=== Begin Enclosure ===

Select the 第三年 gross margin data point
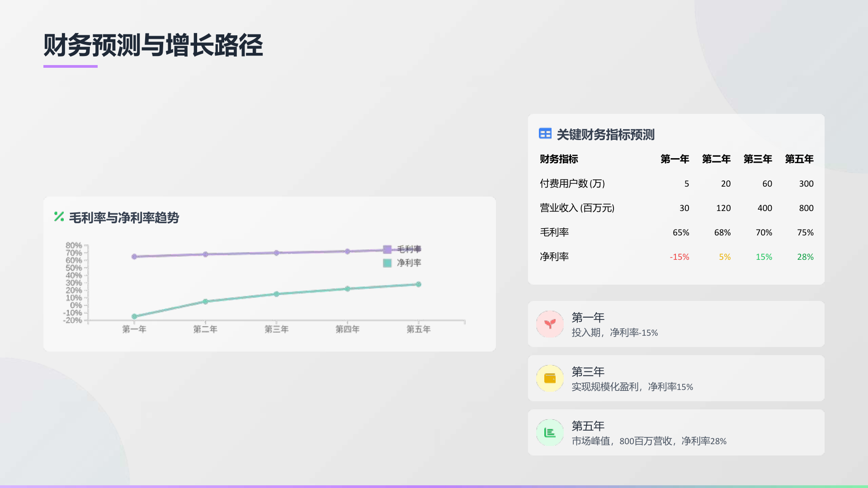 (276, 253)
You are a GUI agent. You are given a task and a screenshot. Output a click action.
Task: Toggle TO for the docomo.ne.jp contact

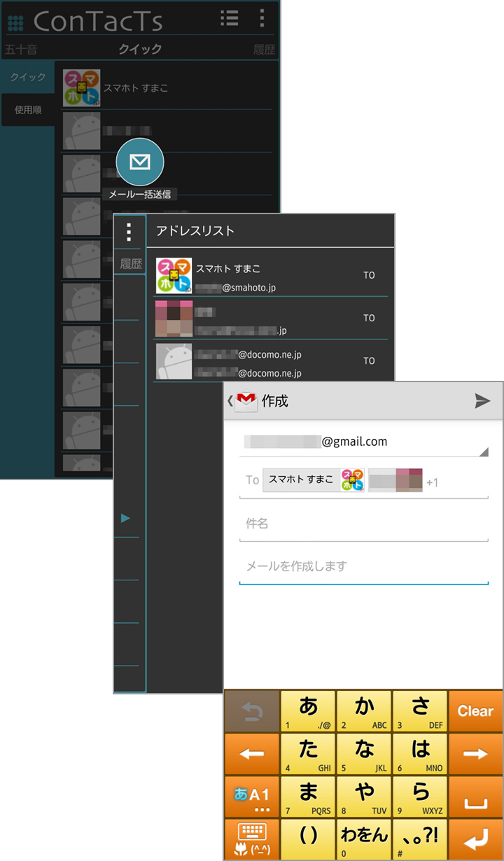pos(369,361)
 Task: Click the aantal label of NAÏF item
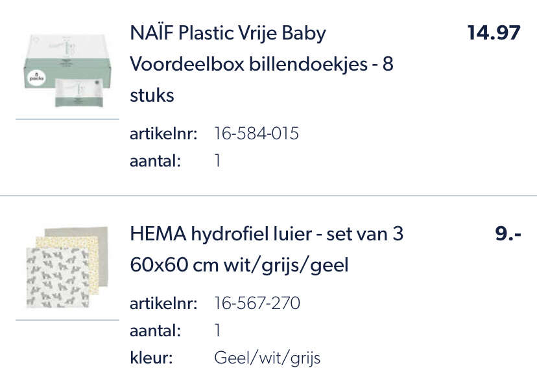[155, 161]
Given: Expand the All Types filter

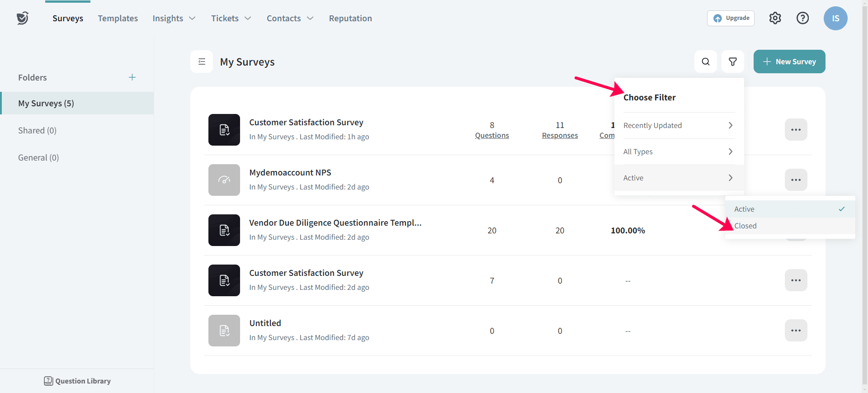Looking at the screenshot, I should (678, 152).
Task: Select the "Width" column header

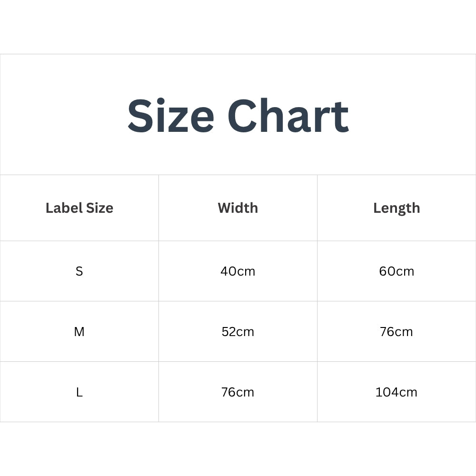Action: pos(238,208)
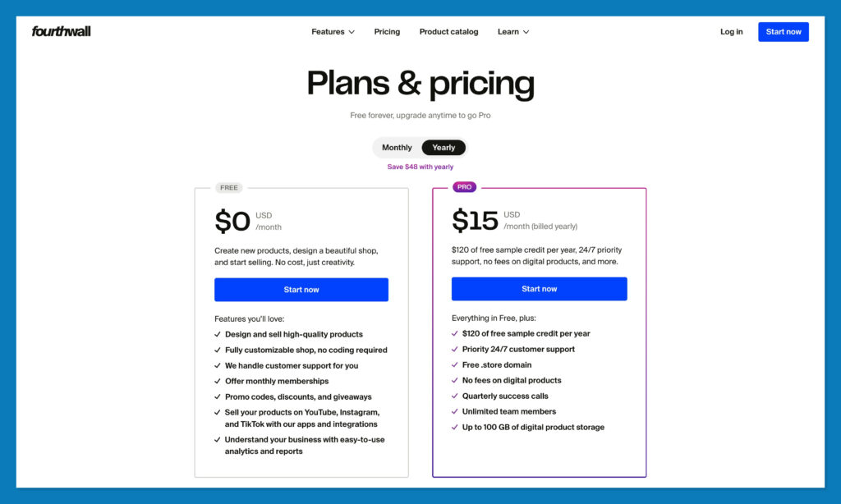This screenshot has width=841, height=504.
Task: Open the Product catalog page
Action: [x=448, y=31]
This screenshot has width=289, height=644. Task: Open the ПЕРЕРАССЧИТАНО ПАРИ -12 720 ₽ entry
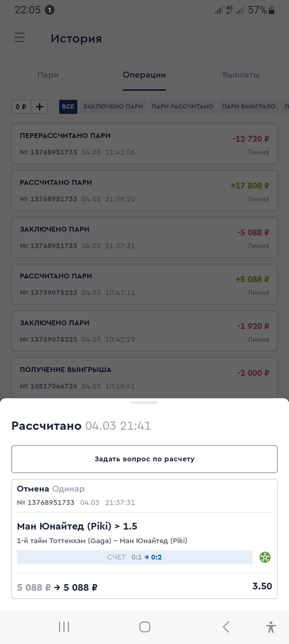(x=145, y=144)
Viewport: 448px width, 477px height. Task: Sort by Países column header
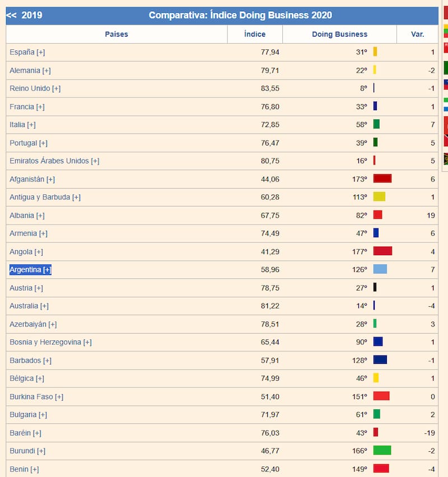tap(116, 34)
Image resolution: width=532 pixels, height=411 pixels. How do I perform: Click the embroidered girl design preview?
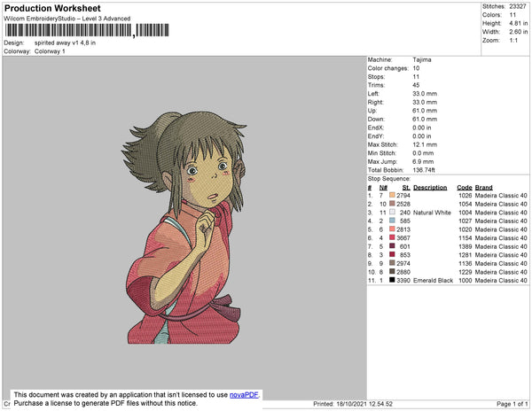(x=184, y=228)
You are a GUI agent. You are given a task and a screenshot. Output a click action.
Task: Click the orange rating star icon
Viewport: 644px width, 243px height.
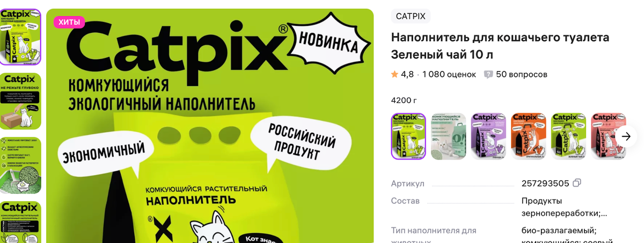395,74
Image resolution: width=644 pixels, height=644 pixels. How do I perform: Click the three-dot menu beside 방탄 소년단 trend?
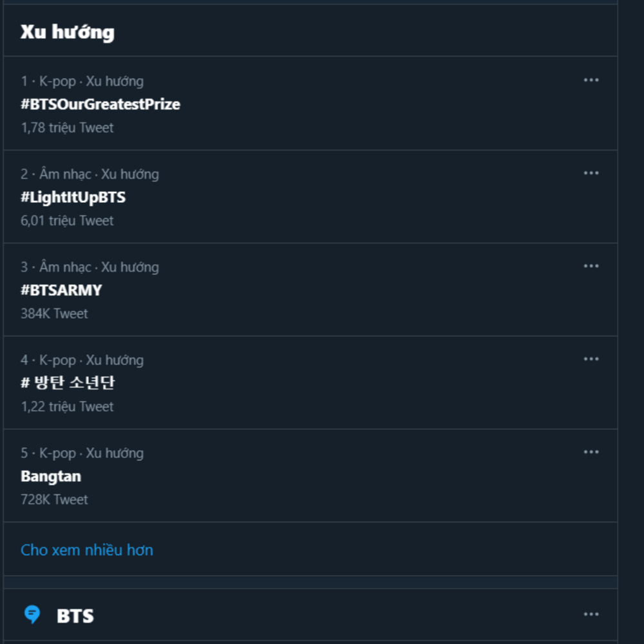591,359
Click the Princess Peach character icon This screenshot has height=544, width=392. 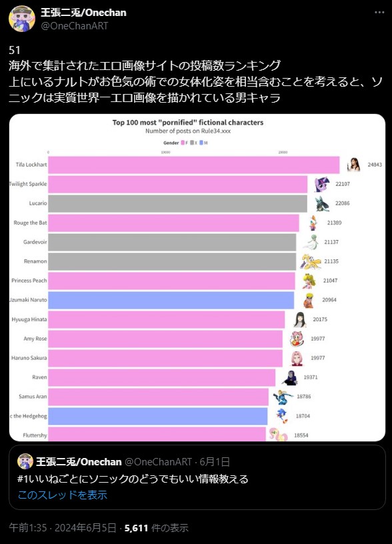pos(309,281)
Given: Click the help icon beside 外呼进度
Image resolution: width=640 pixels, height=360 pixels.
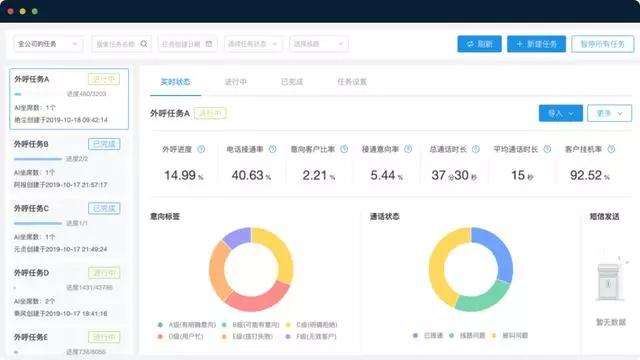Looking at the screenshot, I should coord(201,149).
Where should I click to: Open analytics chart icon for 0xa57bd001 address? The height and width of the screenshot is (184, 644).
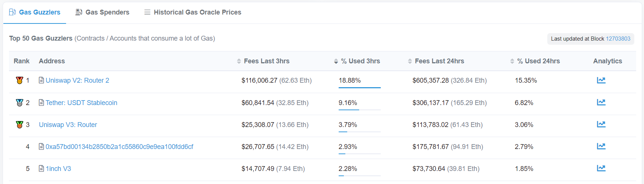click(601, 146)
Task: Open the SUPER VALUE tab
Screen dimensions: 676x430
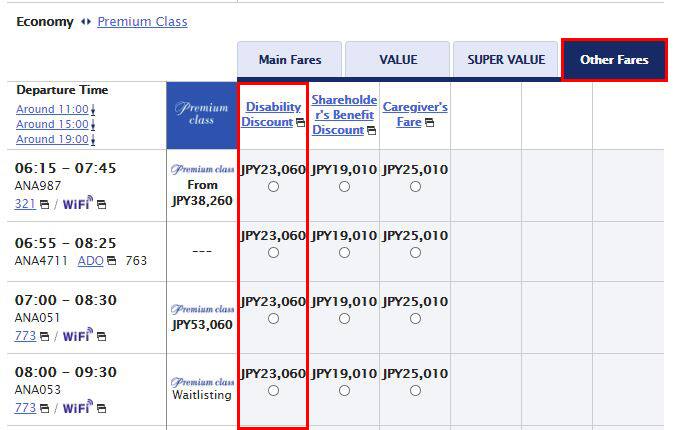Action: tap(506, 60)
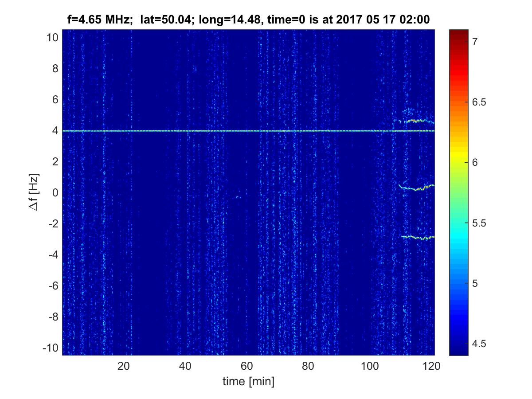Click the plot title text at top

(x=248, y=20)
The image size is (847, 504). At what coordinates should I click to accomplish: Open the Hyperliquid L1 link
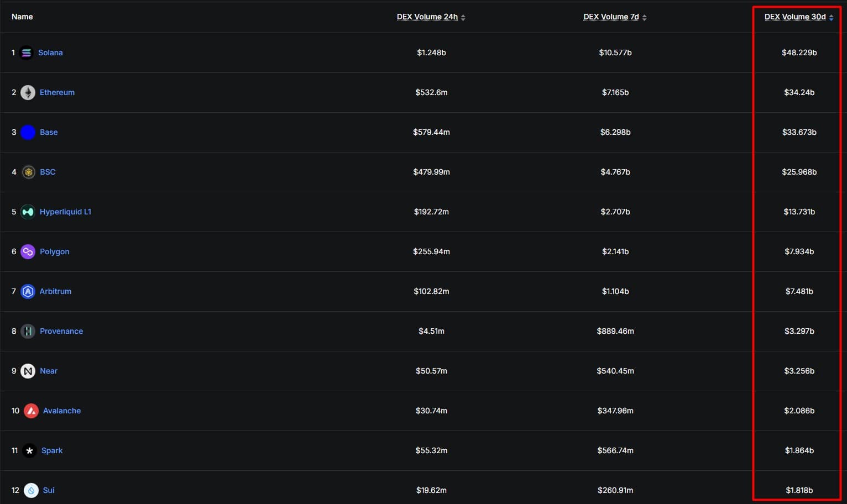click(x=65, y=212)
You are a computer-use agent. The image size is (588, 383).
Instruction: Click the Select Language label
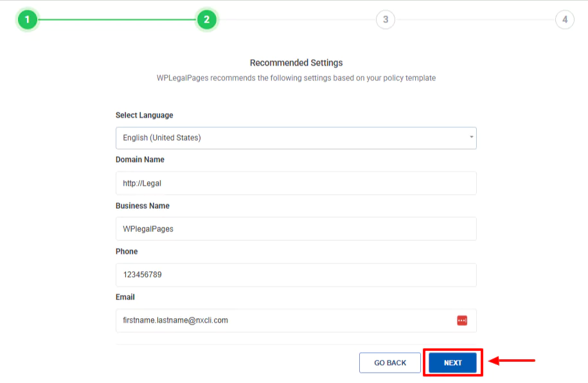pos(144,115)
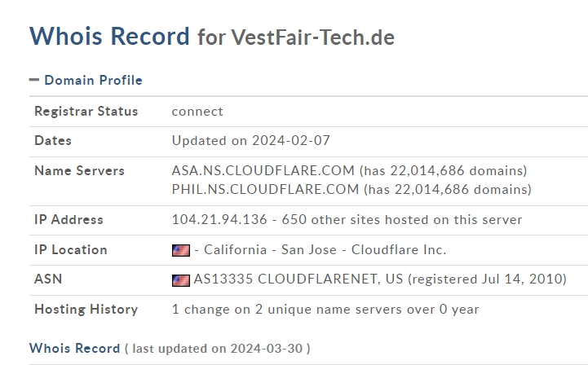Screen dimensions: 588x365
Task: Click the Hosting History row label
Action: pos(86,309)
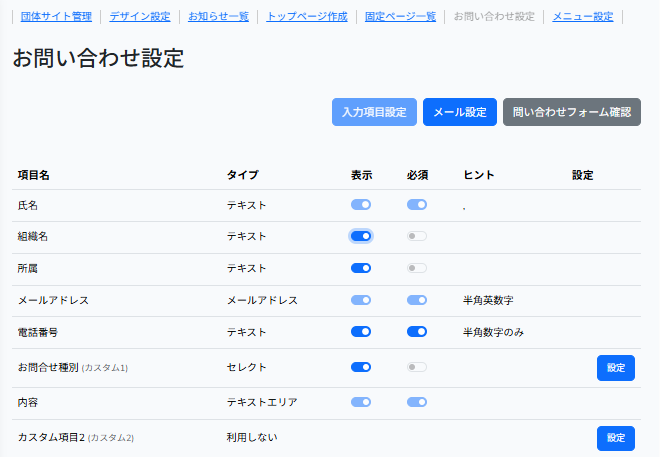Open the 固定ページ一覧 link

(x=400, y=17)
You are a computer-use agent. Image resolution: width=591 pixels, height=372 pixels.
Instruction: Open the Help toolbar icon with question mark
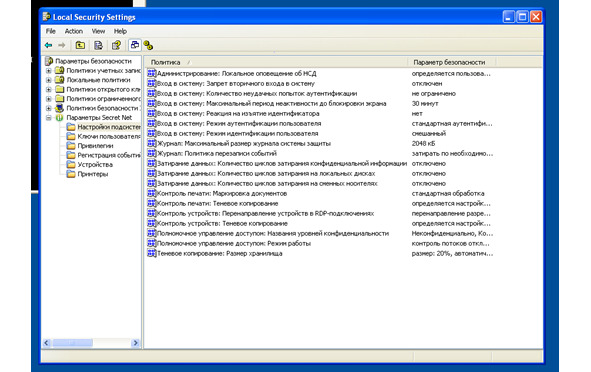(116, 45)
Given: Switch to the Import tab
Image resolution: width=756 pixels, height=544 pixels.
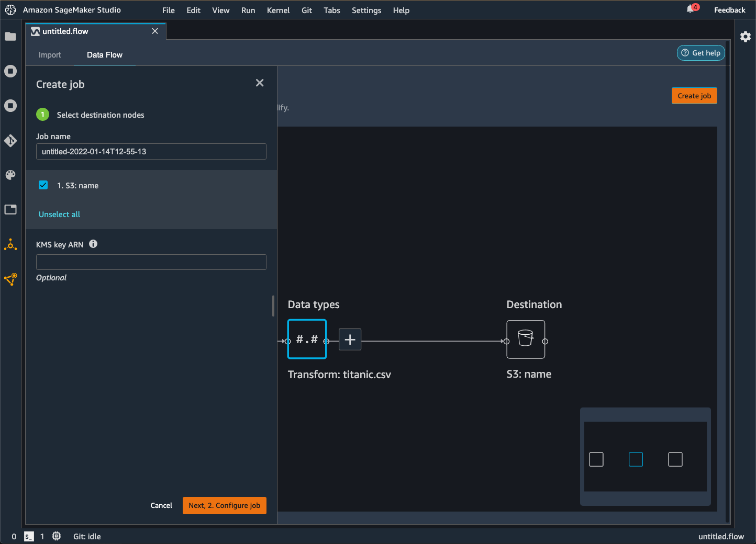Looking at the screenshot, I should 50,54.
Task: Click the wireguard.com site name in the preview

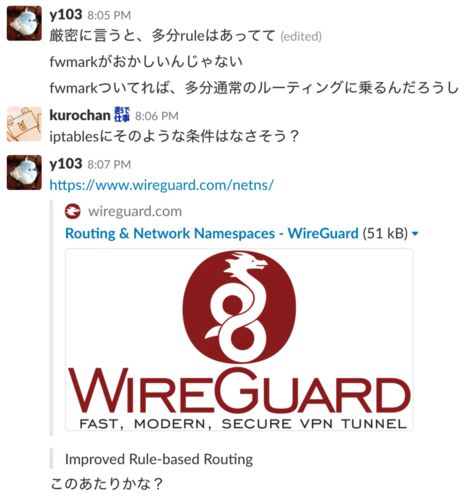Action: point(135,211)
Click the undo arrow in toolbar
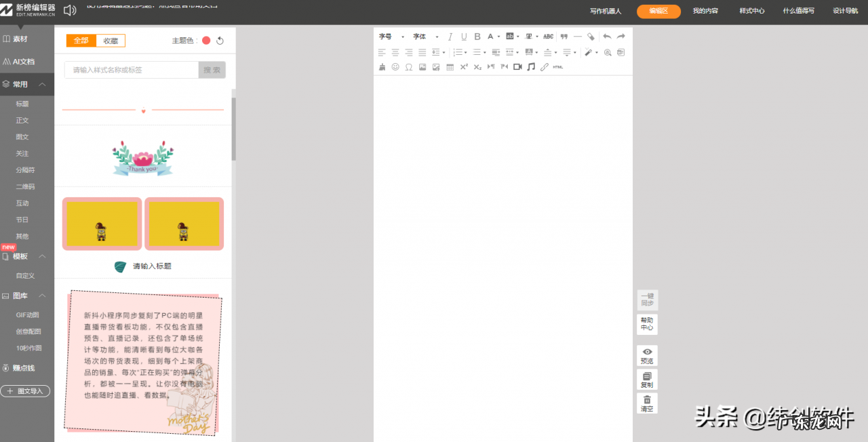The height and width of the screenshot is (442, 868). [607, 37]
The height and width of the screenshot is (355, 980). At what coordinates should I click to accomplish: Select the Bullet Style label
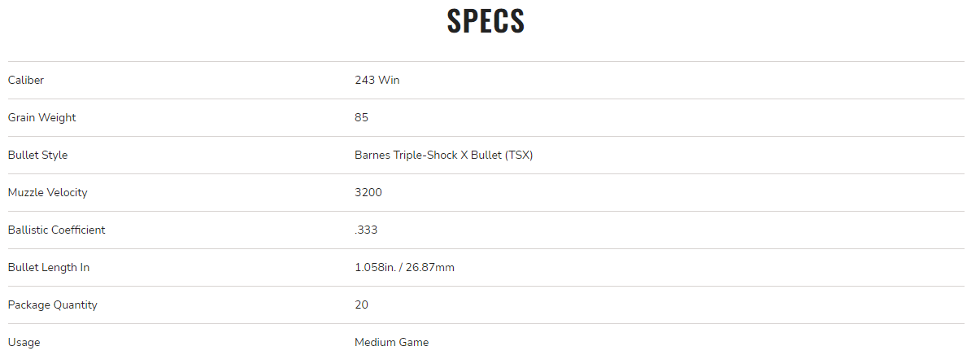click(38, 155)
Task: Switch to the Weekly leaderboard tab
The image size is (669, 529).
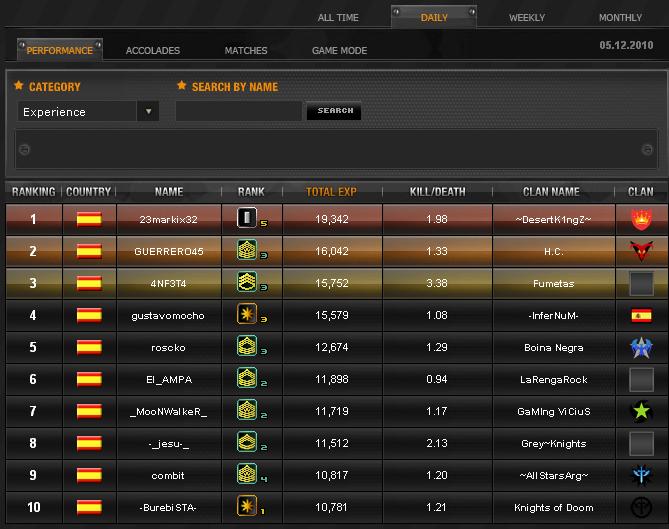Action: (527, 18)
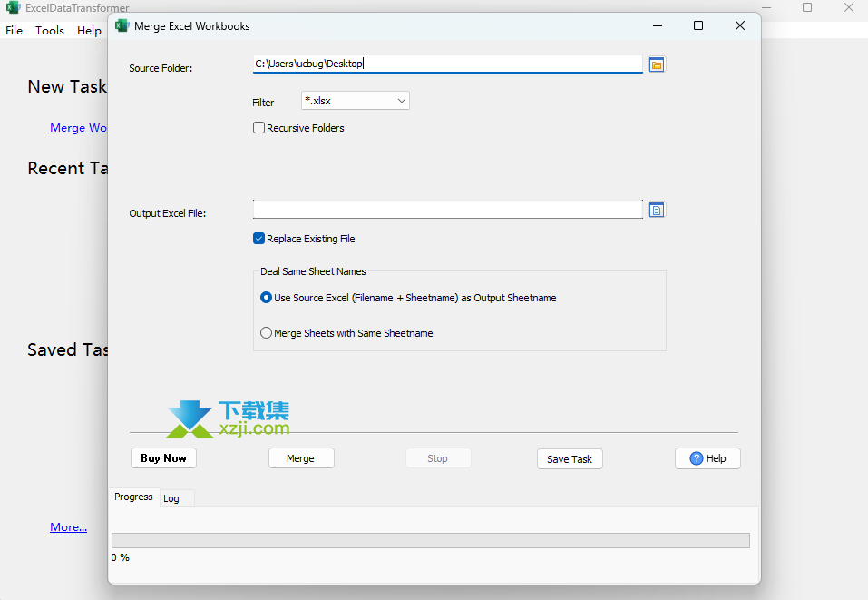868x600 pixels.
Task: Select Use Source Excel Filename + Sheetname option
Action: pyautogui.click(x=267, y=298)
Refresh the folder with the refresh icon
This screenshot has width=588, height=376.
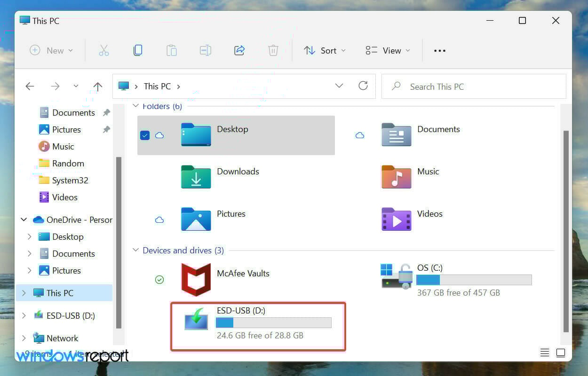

=== End Enclosure ===

EXERCISE BRIEF:
Everything above from the line containing "The image size is (847, 504)." down to the line containing "You are a computer-use agent. The" is to be duplicated exactly, both lines included, and the pictures are to be omitted.

RESPONSE:
The image size is (847, 504). At what coordinates should I click to accomplish: Open the Hyperliquid L1 link
click(x=65, y=212)
You are a computer-use agent. The image size is (588, 383).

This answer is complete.